--- begin Document excerpt ---

Yes.  We ripped off all their covers.

Well, most anyway.  We have the complete run of New Yorker text on CD-ROM anyway, and anything published after the CD-ROM’s release would be online anyway.  Thus does the internet discourage hoarding.

In the meantime, we now are the proud owners of only three boxes worth of New Yorker covers.  They’re very fun to look at.  I once had the desire to wallpaper my bathroom in such covers, but that dream will have to wait (as much as I love New York apartments and all . . .).  For now, it’s just fun to flip through the covers themselves and, in flipping, I discovered something.  Sure, I knew that the overlap between illustrators of children’s books and illustrators of New Yorkers was frequent.  I just didn’t know how frequent it was.  Here then is a quickie encapsulation of some of the folks I discovered in the course of my cover removal.

--- end Document excerpt ---
--- begin Given data ---

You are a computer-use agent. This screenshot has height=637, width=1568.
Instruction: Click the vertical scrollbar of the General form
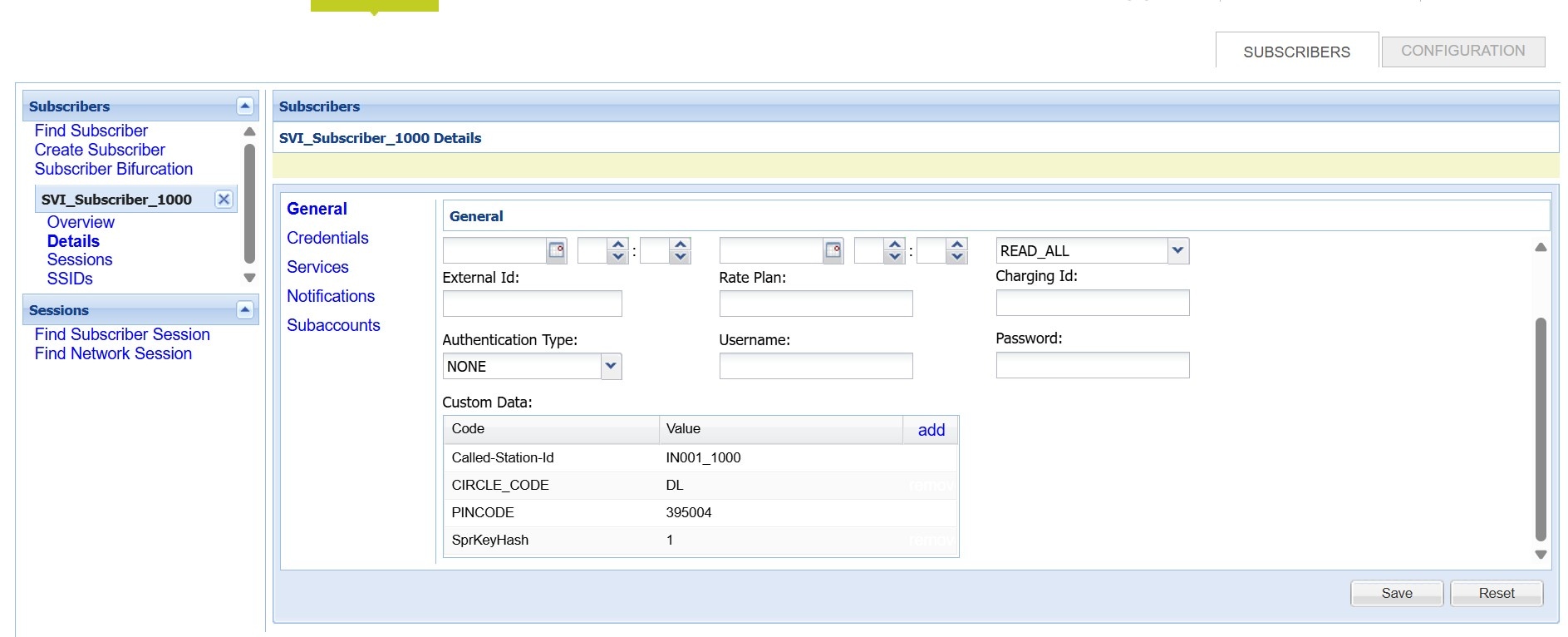(1540, 428)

--- end Given data ---

[Requirements]
1. Rewrite the passage about New Yorker covers from "Well, most anyway.  We" up to and including "internet discourage hoarding.", changing "hoarding" to "collecting".
2. According to the passage about New Yorker covers, how many boxes of covers do the owners now have?

[Results]
1.
Well, most anyway.  We have the complete run of New Yorker text on CD-ROM anyway, and anything published after the CD-ROM’s release would be online anyway.  Thus does the internet discourage collecting.

2. Three boxes.